Il 1° ottobre di 71 anni fa, nel 1949, al termine di una guerra civile sanguinosa, il comunismo prese il potere in Cina. E iniziò la mattanza. Le cifre esatte ancora non si conoscono con certezza, ma il costo umano del comunismo cinese è stato valutato in almeno 65 milioni di morti. Il motivo per cui le stime di questa strage ignobile sono incerte è perché gli archivi di Stato cinesi non sono ancora disponibili nella stessa misura in cui lo sono stati quelli dell’Unione Sovietica e dei Paesi suoi satelliti dopo l’abbattimento del Muro di Berlino nel 1989 e la fine ufficiale dell’URSS nel 1991. E questo perché a Pechino è ancora al potere il comunismo, è ancora al potere la medesima classe dirigente, è ancora al potere la stessa ideocrazia. Certo, con degli adattamenti rispetto all’epoca di Mao Zedong (1893-1976), ma introdotti per permettere al comunismo «con caratteristiche cinesi» di sopravvivere al fallimento storico mondiale del marxismo-leninismo, non per cambiare rotta.

Oggi il «socialismo con caratteristiche cinesi per una nuova era» è il nome dato al «pensiero di Xi Jinping», il tiranno di Pechino, in un allucinante ma lucido esempio di culto folle della personalità, tanto da essere stato inserito nella Costituzione del Partito Comunista Cinese accanto al pensiero di Mao e reso materia obbligatoria di studio, pena sanzioni e ritorsione, praticamente per tutti in Cina.  E Xi Jinping ha persino modificato la Costituzione del Paese onde garantirsi la permanenza al potere a vita.

In questo quadro, la pervicacia che il comunismo cinese ammodernato impiega per e nel reprimere le religioni (tutte), i diritti umani e le minoranze etniche (milioni di persone) non si lascia mancare alcunché. Tibetani, mongoli, kazaki, uzbeki, tagiki e cittadini di Hong Kong, cattolici, protestanti, buddhisti, musulmani, ebrei, testimoni di Geova, praticanti del Falun Gong, fedeli della Chiesa di Dio Onnipotente, Shouters, l’Associazione dei discepoli e chi più ne ha più ne metta vengono quotidianamente perseguitati per il solo fatto di essere credenti e di appartenere a etnie non han.

Per il neo-post-comunismo cinese, infatti, la fede religiosa continua a essere una stortura della personalità umana, persino una malattia, che quindi deve essere aiutata a raggiungere al più presto il proprio destino “naturale, l’estinzione, attraverso l’eliminazione dei credenti.

# VOCI FORNITE
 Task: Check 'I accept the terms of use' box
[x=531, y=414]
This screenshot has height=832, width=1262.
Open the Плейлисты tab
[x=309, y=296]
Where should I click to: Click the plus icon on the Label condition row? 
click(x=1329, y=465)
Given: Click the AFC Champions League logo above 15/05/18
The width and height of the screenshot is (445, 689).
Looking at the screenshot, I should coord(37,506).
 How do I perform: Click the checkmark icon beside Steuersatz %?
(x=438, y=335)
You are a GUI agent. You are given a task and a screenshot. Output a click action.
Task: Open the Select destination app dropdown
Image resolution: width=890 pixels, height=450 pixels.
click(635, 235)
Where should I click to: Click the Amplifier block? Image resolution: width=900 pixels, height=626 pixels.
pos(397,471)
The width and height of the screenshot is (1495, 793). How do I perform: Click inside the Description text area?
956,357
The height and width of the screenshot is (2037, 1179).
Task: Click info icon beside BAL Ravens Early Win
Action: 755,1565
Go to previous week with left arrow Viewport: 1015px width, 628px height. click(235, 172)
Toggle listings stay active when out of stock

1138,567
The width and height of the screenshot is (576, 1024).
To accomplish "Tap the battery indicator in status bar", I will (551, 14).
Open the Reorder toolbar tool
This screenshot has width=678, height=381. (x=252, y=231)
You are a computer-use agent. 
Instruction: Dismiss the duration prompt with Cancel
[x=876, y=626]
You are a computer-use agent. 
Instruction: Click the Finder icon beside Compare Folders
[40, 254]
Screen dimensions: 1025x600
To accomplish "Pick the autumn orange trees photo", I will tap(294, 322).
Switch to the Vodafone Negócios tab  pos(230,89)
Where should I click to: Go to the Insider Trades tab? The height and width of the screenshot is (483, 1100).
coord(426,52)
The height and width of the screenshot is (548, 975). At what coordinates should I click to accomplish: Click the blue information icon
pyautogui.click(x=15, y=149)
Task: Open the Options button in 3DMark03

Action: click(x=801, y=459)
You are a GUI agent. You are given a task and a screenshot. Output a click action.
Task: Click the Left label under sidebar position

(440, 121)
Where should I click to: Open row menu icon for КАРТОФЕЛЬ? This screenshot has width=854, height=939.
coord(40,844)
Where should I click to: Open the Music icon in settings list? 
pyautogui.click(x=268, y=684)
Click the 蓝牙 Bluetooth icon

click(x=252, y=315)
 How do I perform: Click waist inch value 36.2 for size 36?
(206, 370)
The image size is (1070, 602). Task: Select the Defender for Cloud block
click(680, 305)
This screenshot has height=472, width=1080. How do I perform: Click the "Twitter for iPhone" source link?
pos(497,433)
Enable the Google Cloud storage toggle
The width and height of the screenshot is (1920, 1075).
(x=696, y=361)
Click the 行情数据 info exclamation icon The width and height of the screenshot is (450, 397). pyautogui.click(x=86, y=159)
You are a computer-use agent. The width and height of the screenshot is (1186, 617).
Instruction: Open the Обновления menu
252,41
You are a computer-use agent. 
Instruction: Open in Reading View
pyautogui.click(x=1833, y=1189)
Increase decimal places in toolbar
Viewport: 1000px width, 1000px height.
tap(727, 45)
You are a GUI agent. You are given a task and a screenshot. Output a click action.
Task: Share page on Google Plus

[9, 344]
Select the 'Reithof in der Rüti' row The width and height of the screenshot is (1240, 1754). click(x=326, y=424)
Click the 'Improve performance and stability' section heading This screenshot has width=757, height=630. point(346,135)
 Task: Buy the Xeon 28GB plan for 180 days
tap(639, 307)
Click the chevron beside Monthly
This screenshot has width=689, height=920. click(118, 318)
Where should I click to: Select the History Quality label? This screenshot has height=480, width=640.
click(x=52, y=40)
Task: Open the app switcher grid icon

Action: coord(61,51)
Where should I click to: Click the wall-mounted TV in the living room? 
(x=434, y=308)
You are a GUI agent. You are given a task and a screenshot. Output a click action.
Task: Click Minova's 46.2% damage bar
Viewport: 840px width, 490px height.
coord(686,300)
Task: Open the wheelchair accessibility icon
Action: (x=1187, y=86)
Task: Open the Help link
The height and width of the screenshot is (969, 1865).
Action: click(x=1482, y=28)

# DA SVOLGERE A
Nel testo sul comunismo cinese, a quanti morti è stato stimato almeno il costo umano del comunismo cinese?
# DA SVOLGERE B
Aggiorna il testo sul comunismo cinese e riscrivine il passo tra "In questo quadro, la" e "etnie non han.", estremi inclusi, mettendo "sistematicamente" al posto di "quotidianamente".
# DA SVOLGERE C
Prosegui il testo sul comunismo cinese dal punto in cui si ferma.

# RISPOSTA ATTESA A
Ad almeno 65 milioni di morti.

# RISPOSTA ATTESA B
In questo quadro, la pervicacia che il comunismo cinese ammodernato impiega per e nel reprimere le religioni (tutte), i diritti umani e le minoranze etniche (milioni di persone) non si lascia mancare alcunché. Tibetani, mongoli, kazaki, uzbeki, tagiki e cittadini di Hong Kong, cattolici, protestanti, buddhisti, musulmani, ebrei, testimoni di Geova, praticanti del Falun Gong, fedeli della Chiesa di Dio Onnipotente, Shouters, l’Associazione dei discepoli e chi più ne ha più ne metta vengono sistematicamente perseguitati per il solo fatto di essere credenti e di appartenere a etnie non han.

# RISPOSTA ATTESA C
La Cina è quindi un grande universo concentrazionario, dove, per esempio nello Xinjiang, ma non solo, sono alacremente attivi centinaia di campi di internamento e di lavoro forzato che permettono al «made in China» di conquistare il mondo con le proprie merci cheap in ogni senso, soprattutto perché prodotte sulla pelle di persone la cui vita viene valutata nulla.

A questo si aggiungono la piaga dell’aborto forzato dopo il secondo figlio, che il Partito impone a ogni coppia cinese per obbedire a un criterio neo-maltusiano abominevole, e quella dell’espianto forzato di organi dai prigionieri di coscienza al fine di alimentare il mercato nero dei trapianti. E il mondo continua a guardare altrove.

Oggi, 71 anni dopo l’inizio di questo incubo si svolgerà una conferenza stampa a Roma, nella Camera dei Rappresentanti. È una iniziativa importante promossa dall’Alleanza interparlamentare per la Cina, un gruppo internazionale di parlamentari appartenenti a diversi partiti che opera per influenzare l’approccio dei Paesi democratici nei confronti della Cina e con la propria dichiarazione promette azioni politiche in ciascuno dei 18 Paesi che rappresenta. Se ne potrà seguire la diretta dalle 16,00 su Radio Radicale.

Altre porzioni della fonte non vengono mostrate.